Ticket 3799 - Slurm with Open MPI
Summary: Slurm with Open MPI
Status: RESOLVED TIMEDOUT
Alias: None
Product: Slurm
Classification: Unclassified
Component: Scheduling (show other tickets)
Version: 17.02.2
Hardware: Linux Linux
: --- 3 - Medium Impact
Assignee: Tim Wickberg
QA Contact:
URL:
Depends on:
Blocks:
 
Reported: 2017-05-11 09:59 MDT by Hadrian
Modified: 2017-06-21 16:21 MDT (History)
0 users

See Also:
Site: Case
Alineos Sites: ---
Atos/Eviden Sites: ---
Confidential Site: ---
Coreweave sites: ---
Cray Sites: ---
DS9 clusters: ---
HPCnow Sites: ---
HPE Sites: ---
IBM Sites: ---
NOAA SIte: ---
OCF Sites: ---
Recursion Pharma Sites: ---
SFW Sites: ---
SNIC sites: ---
Linux Distro: ---
Machine Name:
CLE Version:
Version Fixed:
Target Release: ---
DevPrio: ---
Emory-Cloud Sites: ---


Attachments

Note You need to log in before you can comment on or make changes to this ticket.
Description Hadrian 2017-05-11 09:59:02 MDT
Hi,

We have a couple of questions about implementing OpenMPI with Slurm 17.02.2.
 
1) We use "rpmbuild -ta --with pmix /usr/local/src/slurm/slurm-17.02.2.tar.bz2" hoping to enable pmix plugin, but it does not show up as a plugin on the installed slurm. "srun --mpi=pmix" would say "Couldn't find the specified pluin name for mpi/pmix"

2) We have issue running Rmpi (R package) on slurm, this is a rather long story so hopefully you can understand it better. Hopefully you can provide a solution.
The R script (slurm_test.r) we are trying to run is quite simple. The script has a loop with three iterations. Each iteration calls a function (foo) that will apply a certain operation using threads by creating and stopping a "cluster".

Here are the results obtained when testing Rmpi with slurm and OpenMPI. Running

sbatch slurm_test_MPI.slurm

as is, i.e., 2 Nodes, 24 Tasks with 1 CPU per task, produces the output in the slurm_test_MPI_01.log

The error is the following:

"There are not enough slots available in the system to satisfy the 23 slots
that were requested by the application:
  /usr/local/gcc-6_3_0/openmpi-2_0_1/R/3.3.3/lib64/R/bin/Rscript

Either request fewer slots for your application, or make more slots available
for use."

It is clear that we are using less tasks than the amount requested, but the job would not run.

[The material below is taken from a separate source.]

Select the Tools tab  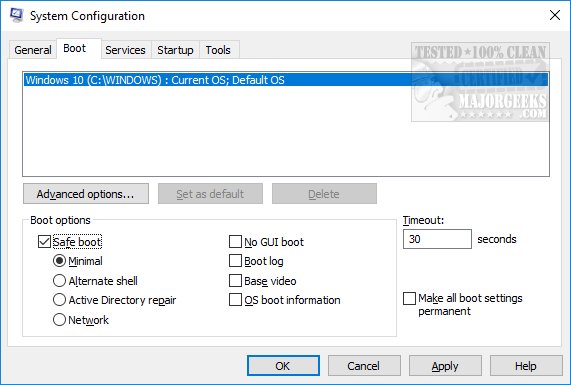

The second case is when we request 1 Node, 12 Tasks and 1 CPU per task.
The output is the one showed in the file slurm_test_MPI_02.log. (The file shows that the job was cancelled because I cancelled). To summarize the output, the script runs, and goes through the first itearation of the loop, but then it hangs. We actually know that the scripts gets stuck at line 83 when calling the

stopCluster(cl=clus.rep)

These problems do not happen when using SOCKET as an option.

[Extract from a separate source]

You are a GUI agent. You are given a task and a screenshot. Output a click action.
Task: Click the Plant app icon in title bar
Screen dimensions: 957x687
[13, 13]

We do not know what is wrong.


Thanks!
Comment 1 Tim Wickberg 2017-05-11 15:49:14 MDT
(In reply to Hadrian from comment #0)
> Hi,
> 
> We have a couple of questions about implementing OpenMPI with Slurm 17.02.2.
>  
> 1) We use "rpmbuild -ta --with pmix
> /usr/local/src/slurm/slurm-17.02.2.tar.bz2" hoping to enable pmix plugin,
> but it does not show up as a plugin on the installed slurm. "srun
> --mpi=pmix" would say "Couldn't find the specified pluin name for mpi/pmix"

Do you have the PMIx development headers available on the system, and in a location that would be detected automatically? I believe you can pass a location in as an argument there add that to the search path.

There should be a warning in the rpmbuild logs indicating that it could not find , and is not building those modules.

> 2) We have issue running Rmpi (R package) on slurm, this is a rather long
> story so hopefully you can understand it better. Hopefully you can provide a
> solution.
> The R script (slurm_test.r) we are trying to run is quite simple. The script
> has a loop with three iterations. Each iteration calls a function (foo) that
> will apply a certain operation using threads by creating and stopping a
> "cluster".

R integration falls outside the scope of what we support; it's unclear to me where the problem is here but I do not believe it's within Slurm.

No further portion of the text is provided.